● Task to complete:
Write out the lines of the listing word for word, starting at the line that contains "You are a computer-use agent." and ending at the line that contains "click(x=48, y=417)", with both of those lines included. Leave out the pictures.

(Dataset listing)
----
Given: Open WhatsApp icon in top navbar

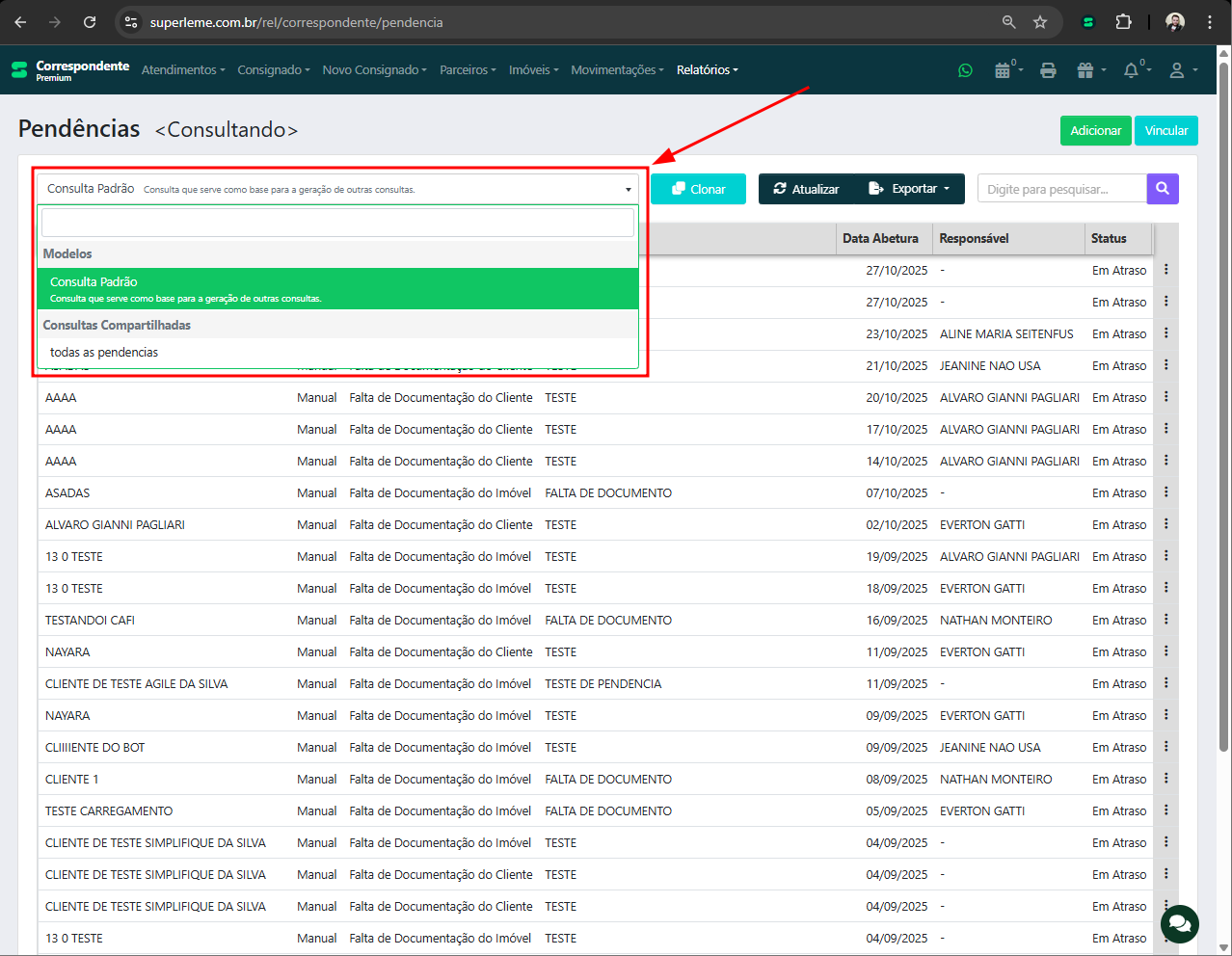Looking at the screenshot, I should [x=965, y=70].
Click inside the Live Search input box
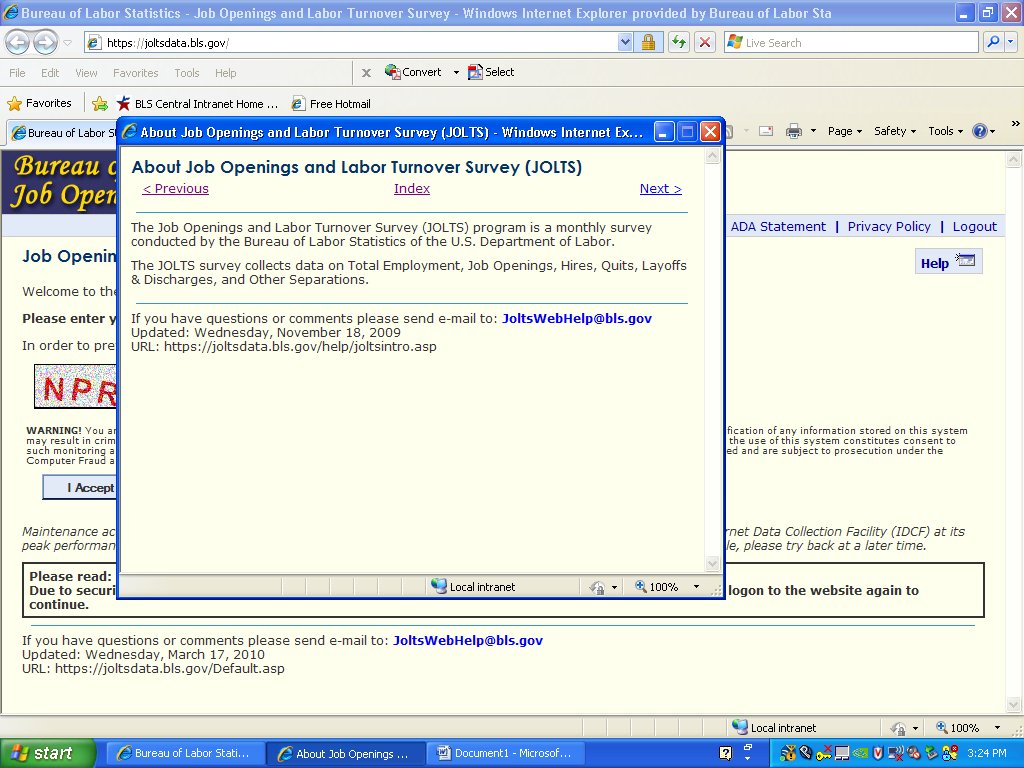The image size is (1024, 768). tap(850, 43)
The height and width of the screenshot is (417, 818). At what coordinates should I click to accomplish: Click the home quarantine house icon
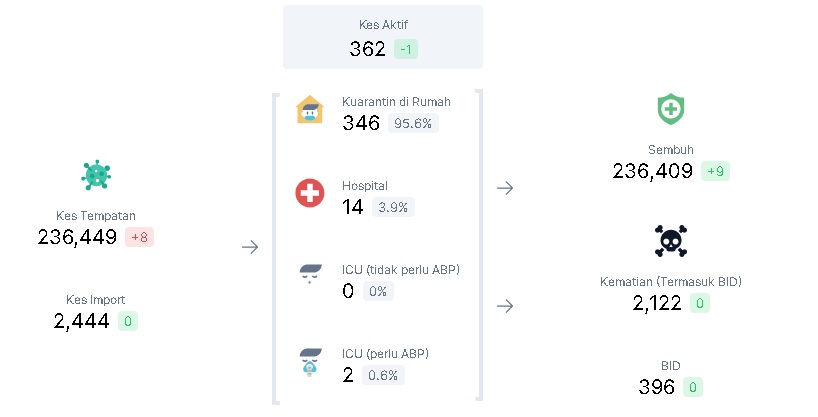[x=310, y=110]
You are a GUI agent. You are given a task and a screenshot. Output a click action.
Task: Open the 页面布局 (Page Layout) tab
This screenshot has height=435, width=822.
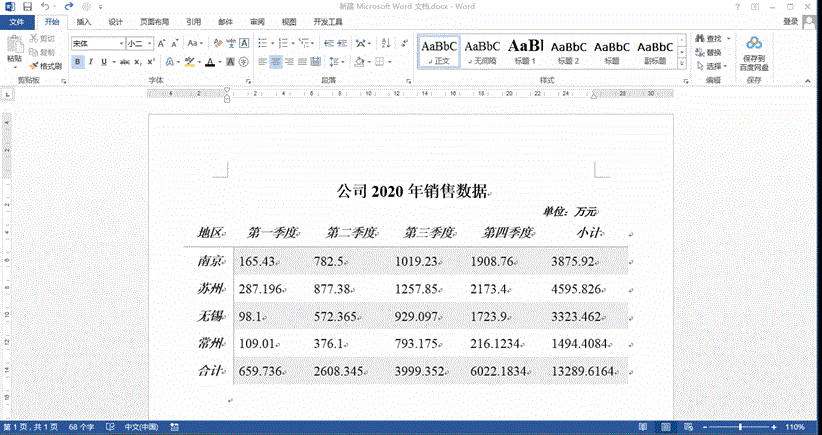point(154,21)
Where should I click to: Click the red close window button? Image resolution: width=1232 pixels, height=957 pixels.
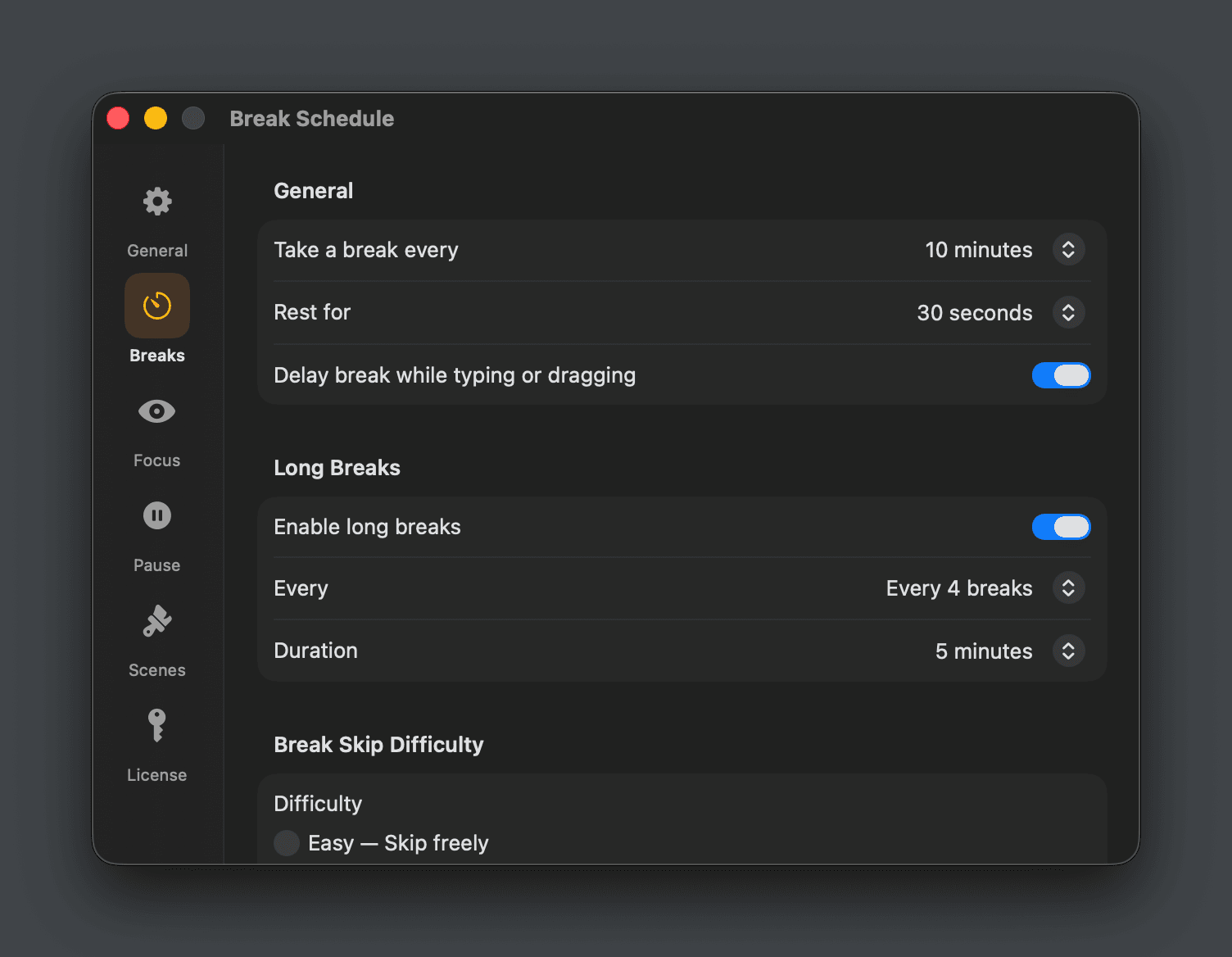pos(118,119)
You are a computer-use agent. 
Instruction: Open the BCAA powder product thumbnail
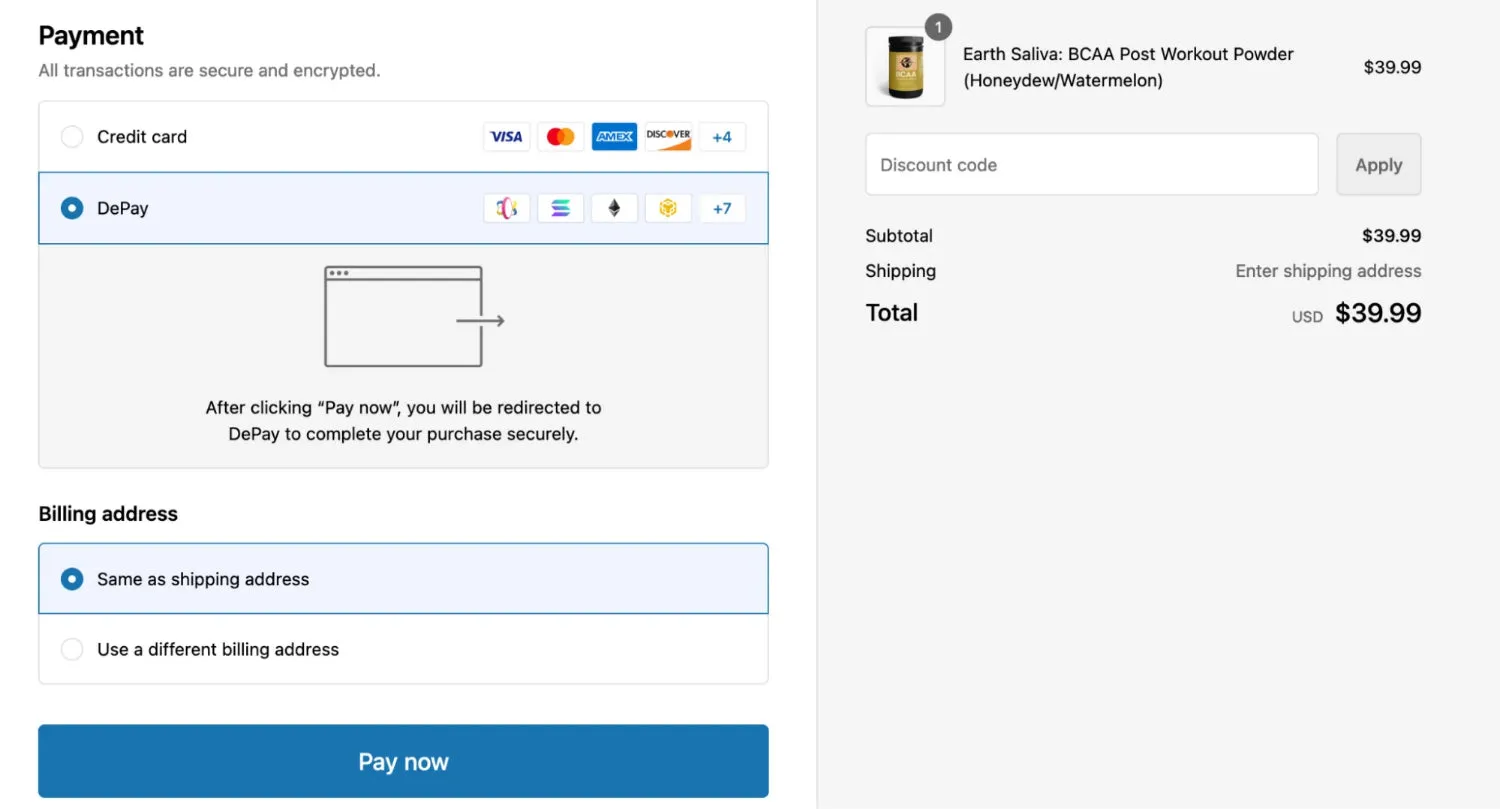tap(905, 67)
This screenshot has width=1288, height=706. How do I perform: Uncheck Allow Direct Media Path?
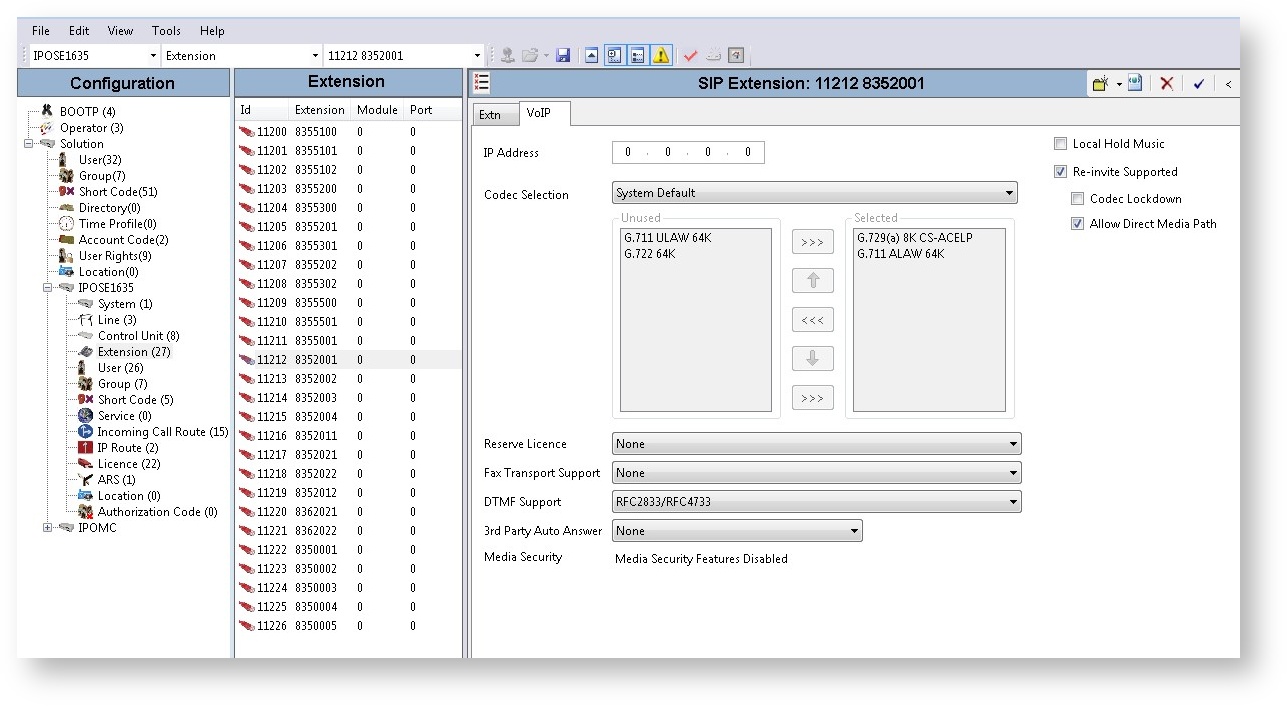[1078, 224]
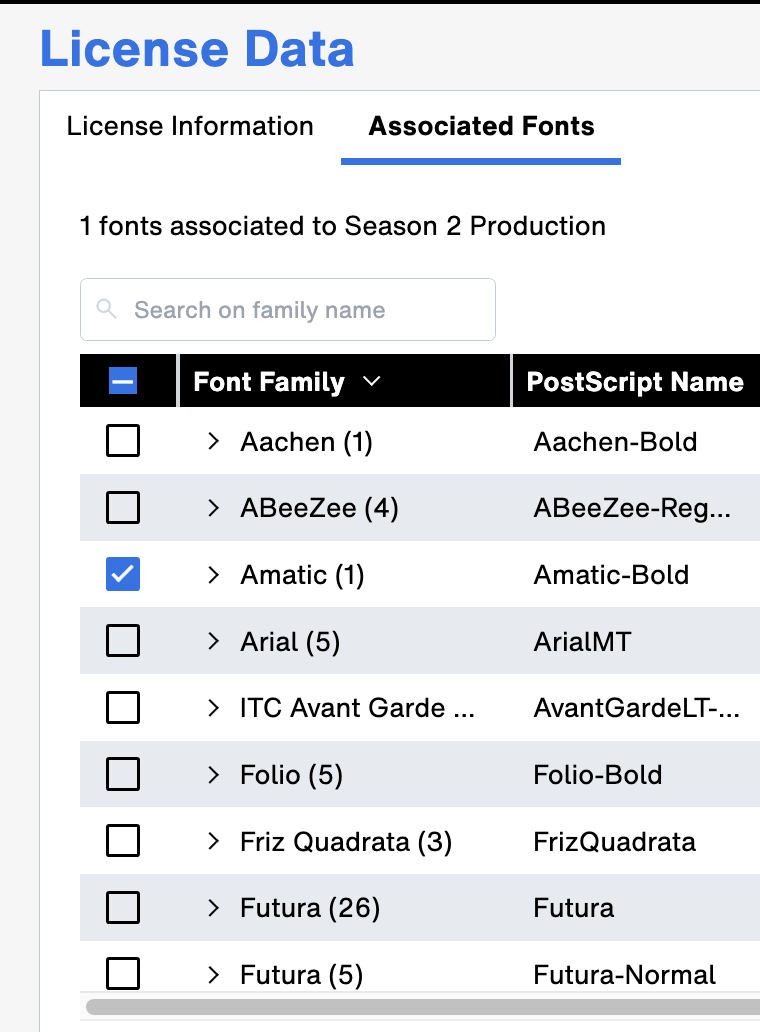
Task: Expand the Aachen (1) font family
Action: tap(213, 441)
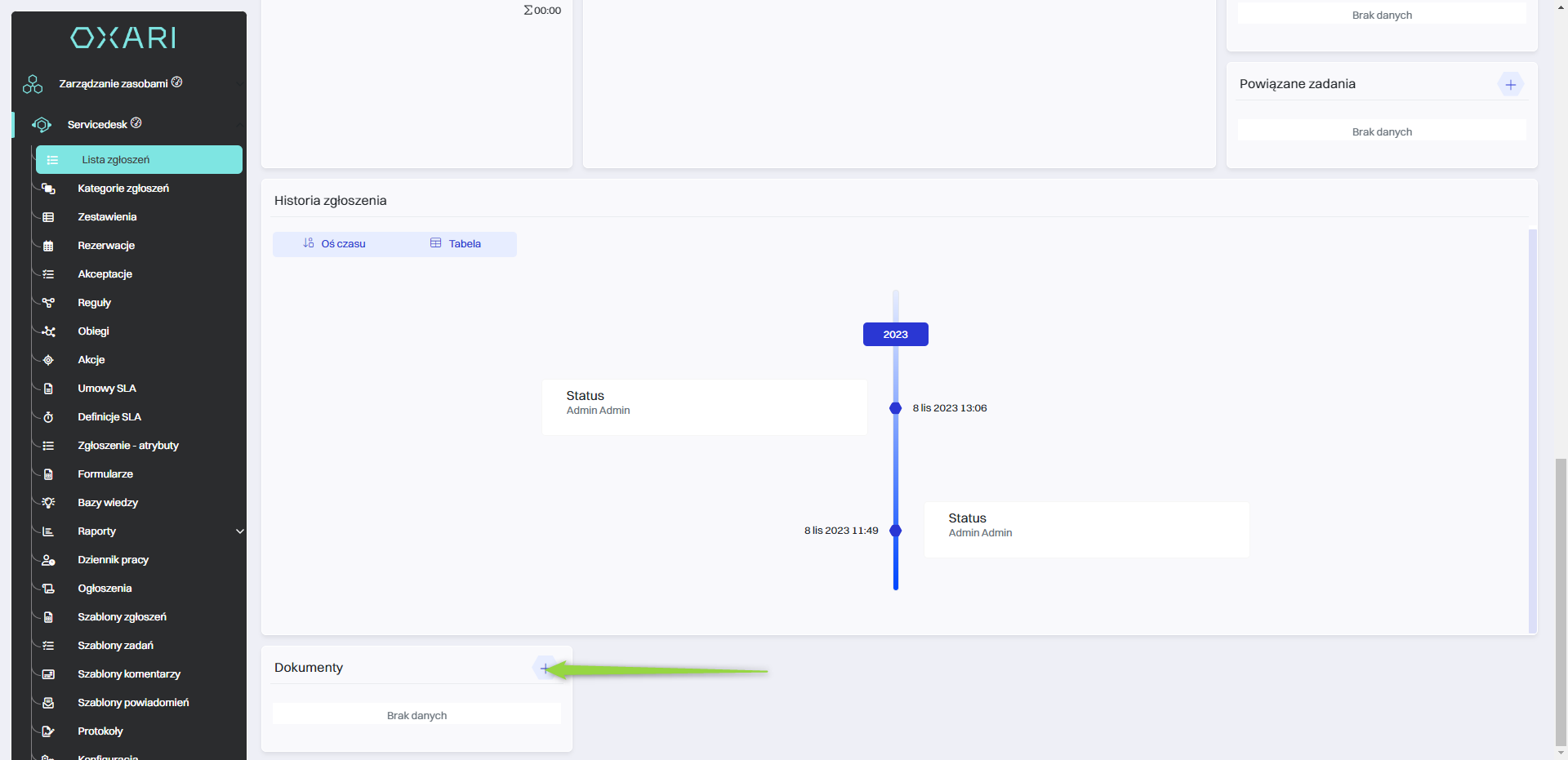Click the Definicje SLA stopwatch icon
The height and width of the screenshot is (760, 1568).
click(x=48, y=417)
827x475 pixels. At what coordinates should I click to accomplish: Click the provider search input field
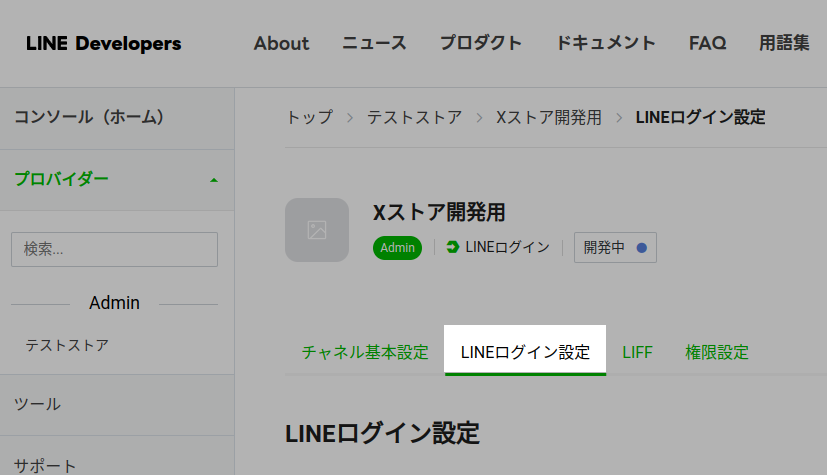pos(114,249)
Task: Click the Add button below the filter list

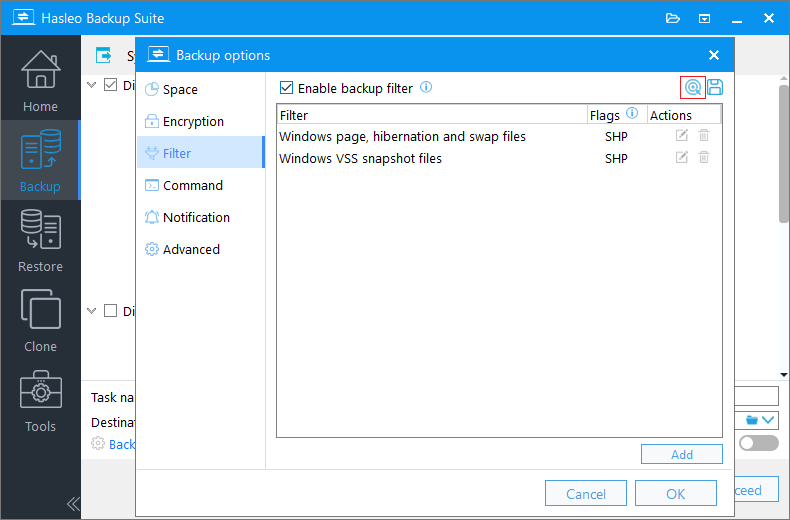Action: [682, 454]
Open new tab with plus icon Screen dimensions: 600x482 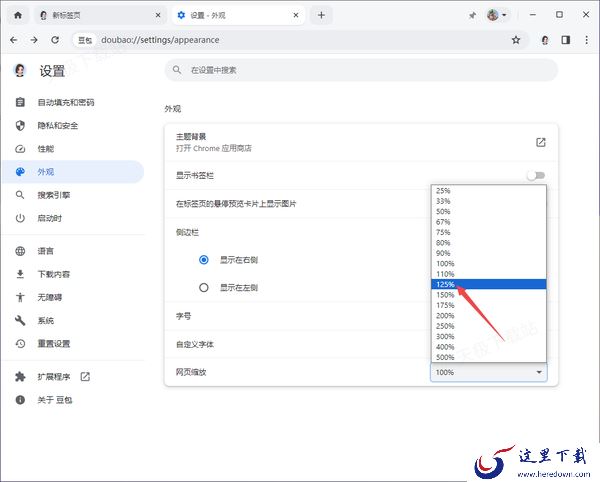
----
● Exercise result:
You are a computer-use agent. 
Instruction: Open the BCAA powder product thumbnail
tap(905, 67)
This screenshot has width=1288, height=706. How do I perform: Uncheck Allow Direct Media Path?
[1078, 224]
Task: Expand the Aachen (1) font family
Action: tap(213, 441)
Click the Definicje SLA stopwatch icon
The height and width of the screenshot is (760, 1568).
click(x=48, y=417)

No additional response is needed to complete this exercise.